■ DATA SECTION
════

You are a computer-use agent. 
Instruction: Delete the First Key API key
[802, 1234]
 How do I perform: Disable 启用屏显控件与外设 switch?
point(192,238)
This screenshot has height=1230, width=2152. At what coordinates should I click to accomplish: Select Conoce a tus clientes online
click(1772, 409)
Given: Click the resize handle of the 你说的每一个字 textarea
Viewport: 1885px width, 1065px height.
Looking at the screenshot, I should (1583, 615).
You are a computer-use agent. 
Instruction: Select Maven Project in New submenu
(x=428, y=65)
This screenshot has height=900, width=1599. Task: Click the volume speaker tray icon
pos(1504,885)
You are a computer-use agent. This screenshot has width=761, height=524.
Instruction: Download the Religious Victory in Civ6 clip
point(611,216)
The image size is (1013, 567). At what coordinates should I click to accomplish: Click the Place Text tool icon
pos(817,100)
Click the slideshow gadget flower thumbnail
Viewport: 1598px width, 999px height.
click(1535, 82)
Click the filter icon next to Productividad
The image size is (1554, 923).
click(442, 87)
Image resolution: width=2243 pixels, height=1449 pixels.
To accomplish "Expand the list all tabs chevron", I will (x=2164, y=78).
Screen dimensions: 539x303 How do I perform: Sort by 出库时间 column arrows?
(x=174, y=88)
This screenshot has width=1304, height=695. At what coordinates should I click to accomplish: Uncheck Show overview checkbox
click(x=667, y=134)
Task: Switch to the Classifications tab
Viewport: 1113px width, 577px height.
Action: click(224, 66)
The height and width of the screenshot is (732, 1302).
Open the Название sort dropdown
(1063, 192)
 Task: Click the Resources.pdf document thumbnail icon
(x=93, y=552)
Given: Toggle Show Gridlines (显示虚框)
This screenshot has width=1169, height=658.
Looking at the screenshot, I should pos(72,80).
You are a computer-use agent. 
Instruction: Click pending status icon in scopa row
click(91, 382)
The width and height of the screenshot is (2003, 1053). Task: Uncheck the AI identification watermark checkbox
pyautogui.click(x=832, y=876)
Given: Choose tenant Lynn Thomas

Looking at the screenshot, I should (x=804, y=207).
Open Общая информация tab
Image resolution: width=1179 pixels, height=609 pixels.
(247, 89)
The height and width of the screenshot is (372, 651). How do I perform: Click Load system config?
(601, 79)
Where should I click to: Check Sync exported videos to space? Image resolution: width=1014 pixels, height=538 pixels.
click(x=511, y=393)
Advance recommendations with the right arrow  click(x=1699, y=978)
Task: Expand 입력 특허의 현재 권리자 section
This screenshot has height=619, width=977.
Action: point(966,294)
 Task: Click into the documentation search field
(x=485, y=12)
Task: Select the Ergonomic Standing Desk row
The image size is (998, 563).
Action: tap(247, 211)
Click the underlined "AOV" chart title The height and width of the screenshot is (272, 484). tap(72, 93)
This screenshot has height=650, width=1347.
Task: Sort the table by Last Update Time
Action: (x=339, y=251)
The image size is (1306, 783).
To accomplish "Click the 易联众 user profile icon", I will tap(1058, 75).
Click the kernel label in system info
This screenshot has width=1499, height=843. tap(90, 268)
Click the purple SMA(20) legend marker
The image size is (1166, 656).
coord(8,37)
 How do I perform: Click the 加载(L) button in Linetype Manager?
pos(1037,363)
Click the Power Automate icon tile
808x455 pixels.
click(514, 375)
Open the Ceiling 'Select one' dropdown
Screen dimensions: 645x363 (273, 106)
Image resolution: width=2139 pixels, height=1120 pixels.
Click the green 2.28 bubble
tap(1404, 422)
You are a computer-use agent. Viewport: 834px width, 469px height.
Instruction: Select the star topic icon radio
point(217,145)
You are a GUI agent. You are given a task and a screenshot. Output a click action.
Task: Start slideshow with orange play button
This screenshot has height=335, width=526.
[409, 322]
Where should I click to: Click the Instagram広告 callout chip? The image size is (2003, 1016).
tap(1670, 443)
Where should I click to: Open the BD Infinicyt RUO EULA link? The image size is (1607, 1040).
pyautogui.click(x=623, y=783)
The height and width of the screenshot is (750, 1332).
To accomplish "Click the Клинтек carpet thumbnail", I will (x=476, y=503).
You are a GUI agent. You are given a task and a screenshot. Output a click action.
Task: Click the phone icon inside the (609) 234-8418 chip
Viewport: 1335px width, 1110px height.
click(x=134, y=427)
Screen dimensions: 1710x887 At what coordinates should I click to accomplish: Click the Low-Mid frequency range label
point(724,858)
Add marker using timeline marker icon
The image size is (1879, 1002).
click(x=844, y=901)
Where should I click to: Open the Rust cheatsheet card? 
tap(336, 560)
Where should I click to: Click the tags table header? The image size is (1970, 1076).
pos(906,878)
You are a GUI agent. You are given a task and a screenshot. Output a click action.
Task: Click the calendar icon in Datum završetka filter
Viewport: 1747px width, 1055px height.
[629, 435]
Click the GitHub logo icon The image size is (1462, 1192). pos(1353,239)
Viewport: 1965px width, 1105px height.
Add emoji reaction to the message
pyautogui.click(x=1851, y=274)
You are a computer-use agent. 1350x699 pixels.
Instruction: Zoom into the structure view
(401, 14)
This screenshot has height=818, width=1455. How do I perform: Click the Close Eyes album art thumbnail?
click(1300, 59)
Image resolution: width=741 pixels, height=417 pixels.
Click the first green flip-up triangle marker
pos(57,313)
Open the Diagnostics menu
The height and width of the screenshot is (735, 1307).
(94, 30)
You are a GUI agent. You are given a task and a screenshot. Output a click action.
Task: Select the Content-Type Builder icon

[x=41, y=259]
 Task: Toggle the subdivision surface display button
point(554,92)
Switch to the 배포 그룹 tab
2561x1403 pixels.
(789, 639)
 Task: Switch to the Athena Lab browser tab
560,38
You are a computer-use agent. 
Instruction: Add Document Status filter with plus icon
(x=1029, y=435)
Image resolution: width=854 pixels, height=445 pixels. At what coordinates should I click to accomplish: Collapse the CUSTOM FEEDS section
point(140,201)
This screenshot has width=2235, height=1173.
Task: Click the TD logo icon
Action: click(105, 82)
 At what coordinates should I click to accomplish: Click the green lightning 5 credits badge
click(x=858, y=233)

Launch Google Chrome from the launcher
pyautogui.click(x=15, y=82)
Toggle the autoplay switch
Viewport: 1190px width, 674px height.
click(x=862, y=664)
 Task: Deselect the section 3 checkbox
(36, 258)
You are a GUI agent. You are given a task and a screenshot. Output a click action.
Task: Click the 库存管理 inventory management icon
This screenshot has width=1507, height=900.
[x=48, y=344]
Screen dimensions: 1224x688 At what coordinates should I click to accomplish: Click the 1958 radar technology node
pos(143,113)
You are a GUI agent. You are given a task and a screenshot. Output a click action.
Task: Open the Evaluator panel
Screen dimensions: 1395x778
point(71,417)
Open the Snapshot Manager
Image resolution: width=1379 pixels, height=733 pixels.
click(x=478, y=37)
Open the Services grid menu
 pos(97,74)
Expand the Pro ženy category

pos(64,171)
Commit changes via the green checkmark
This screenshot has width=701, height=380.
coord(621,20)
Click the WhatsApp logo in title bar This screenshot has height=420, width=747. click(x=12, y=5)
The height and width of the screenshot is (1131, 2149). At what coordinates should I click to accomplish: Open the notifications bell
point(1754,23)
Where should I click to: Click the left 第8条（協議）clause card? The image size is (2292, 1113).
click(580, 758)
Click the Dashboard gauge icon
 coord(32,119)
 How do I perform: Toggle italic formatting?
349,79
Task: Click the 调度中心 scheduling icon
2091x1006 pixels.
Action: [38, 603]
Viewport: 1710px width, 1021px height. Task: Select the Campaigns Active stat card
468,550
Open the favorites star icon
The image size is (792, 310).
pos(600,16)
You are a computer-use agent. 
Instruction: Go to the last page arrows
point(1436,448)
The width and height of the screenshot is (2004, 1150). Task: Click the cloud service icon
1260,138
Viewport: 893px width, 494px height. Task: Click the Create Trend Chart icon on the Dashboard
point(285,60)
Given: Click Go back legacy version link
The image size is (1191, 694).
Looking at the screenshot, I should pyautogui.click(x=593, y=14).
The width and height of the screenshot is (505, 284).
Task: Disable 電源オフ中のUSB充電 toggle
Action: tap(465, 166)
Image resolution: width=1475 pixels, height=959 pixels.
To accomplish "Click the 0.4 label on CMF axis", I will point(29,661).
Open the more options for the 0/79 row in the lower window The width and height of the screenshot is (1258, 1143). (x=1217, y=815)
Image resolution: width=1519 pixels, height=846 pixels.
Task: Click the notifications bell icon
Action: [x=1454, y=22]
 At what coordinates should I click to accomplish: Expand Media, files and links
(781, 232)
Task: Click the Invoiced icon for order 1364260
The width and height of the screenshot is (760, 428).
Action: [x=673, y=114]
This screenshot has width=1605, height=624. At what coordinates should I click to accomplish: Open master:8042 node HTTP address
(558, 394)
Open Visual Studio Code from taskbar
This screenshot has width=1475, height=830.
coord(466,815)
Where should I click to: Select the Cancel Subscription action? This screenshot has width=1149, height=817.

════

■ WHAT YOU ARE ASKED TO DO
Match on "will": copy every line in the records that has it.

■ EXERCISE RESULT
To accomplish "Expand the list all tabs chevron", I will (x=2164, y=78).
To accomplish "Click the 易联众 user profile icon", I will tap(1058, 75).
To accomplish "Click the Клинтек carpet thumbnail", I will (x=476, y=503).
To accomplish "Click the 0.4 label on CMF axis", I will point(29,661).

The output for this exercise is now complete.